WORK TASK: Name every street that the passage on the library's moves mentions.
:: EXTRACT ::
In 1836 the rapid growth of the city, and the entire abandonment of its lower portion to mercantile purposes, rendered a removal of the library desirable. The building was sold, and a new edifice erected at the corner of Broadway and Leonard streets. In 1853 another removal was deemed advisable. The building was sold to the Messrs. Appleton, by whom the lower floor was converted into the finest and largest retail bookstore in the United States, and probably in the world, thus preserving in a measure the literary associations of the locality. The library was removed to apartments in the Bible-House, which it still occupies. Land has been purchased at the corner of Thirteenth street and University place for a new edifice, which has not yet been commenced.
:::
:: EXTRACTED ENTRIES ::
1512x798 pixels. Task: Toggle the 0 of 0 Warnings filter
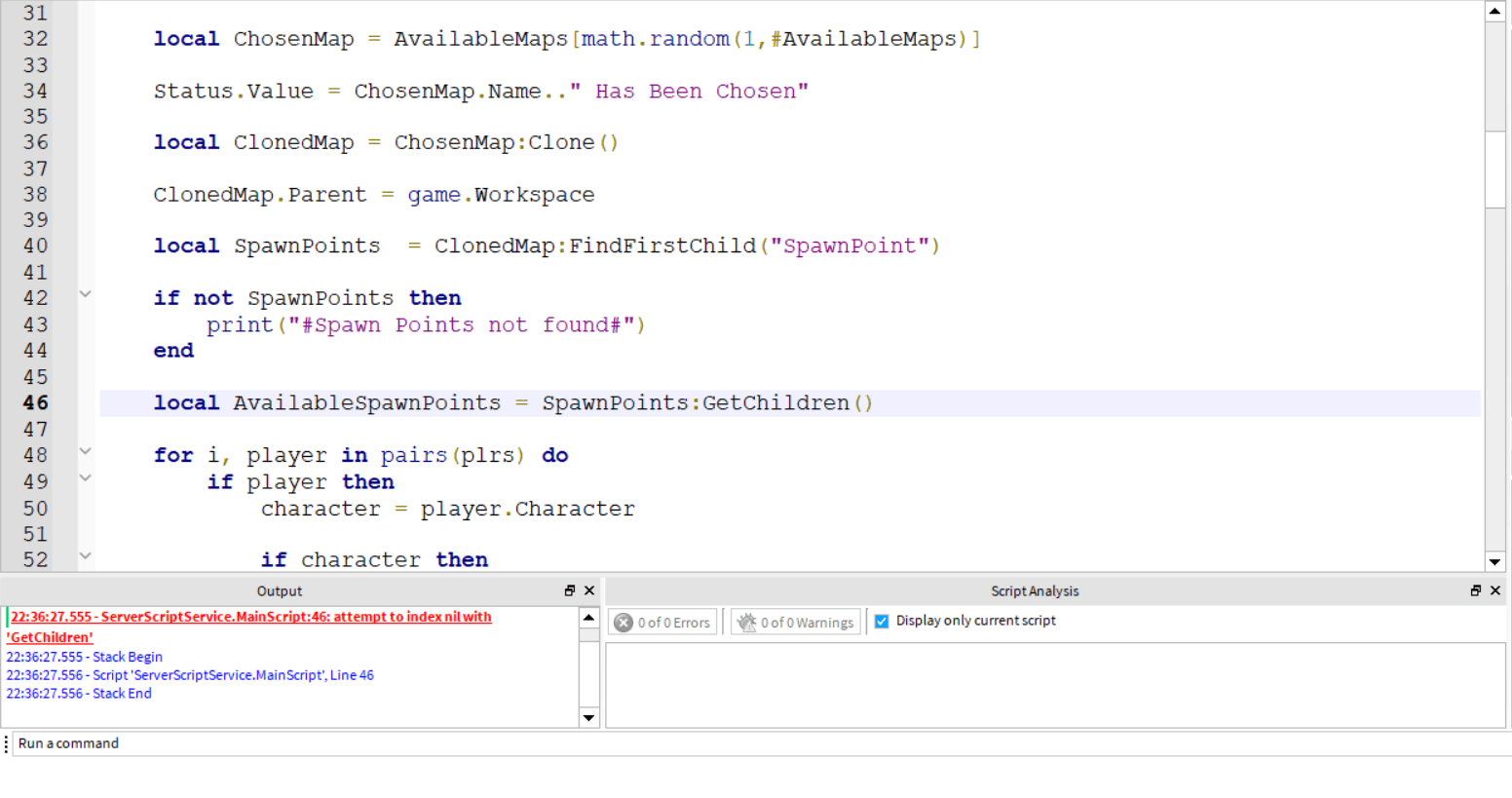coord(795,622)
:::
:: EXTRACTED ENTRIES ::
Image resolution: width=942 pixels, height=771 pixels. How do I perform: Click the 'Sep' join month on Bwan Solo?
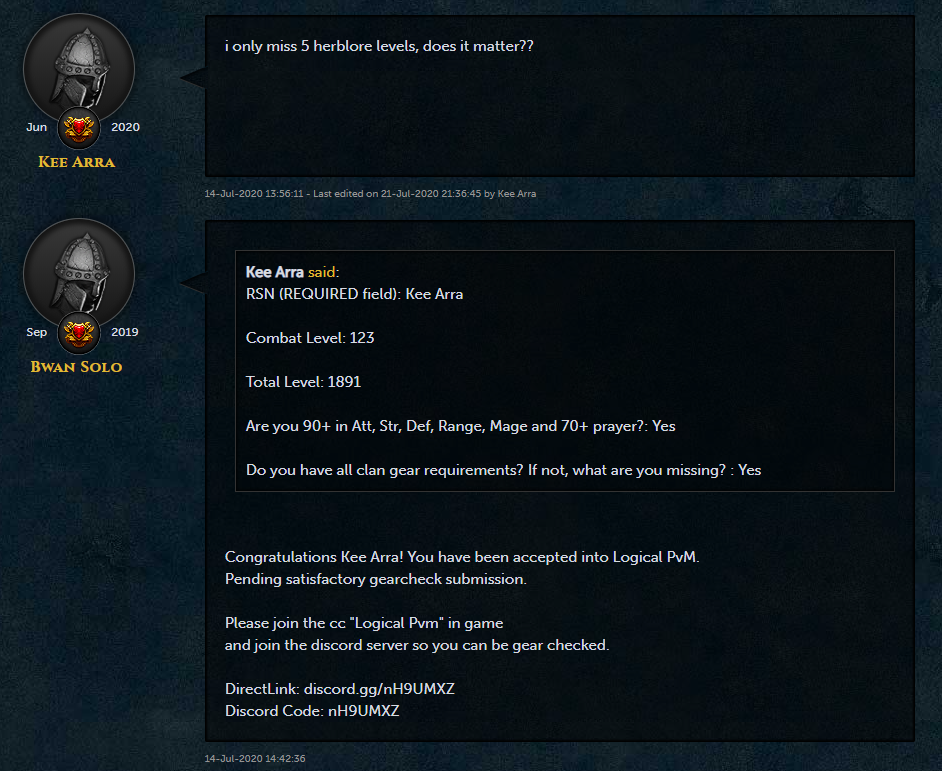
:::
YOUR RESPONSE: Broadway, Leonard Street, Thirteenth Street, University Place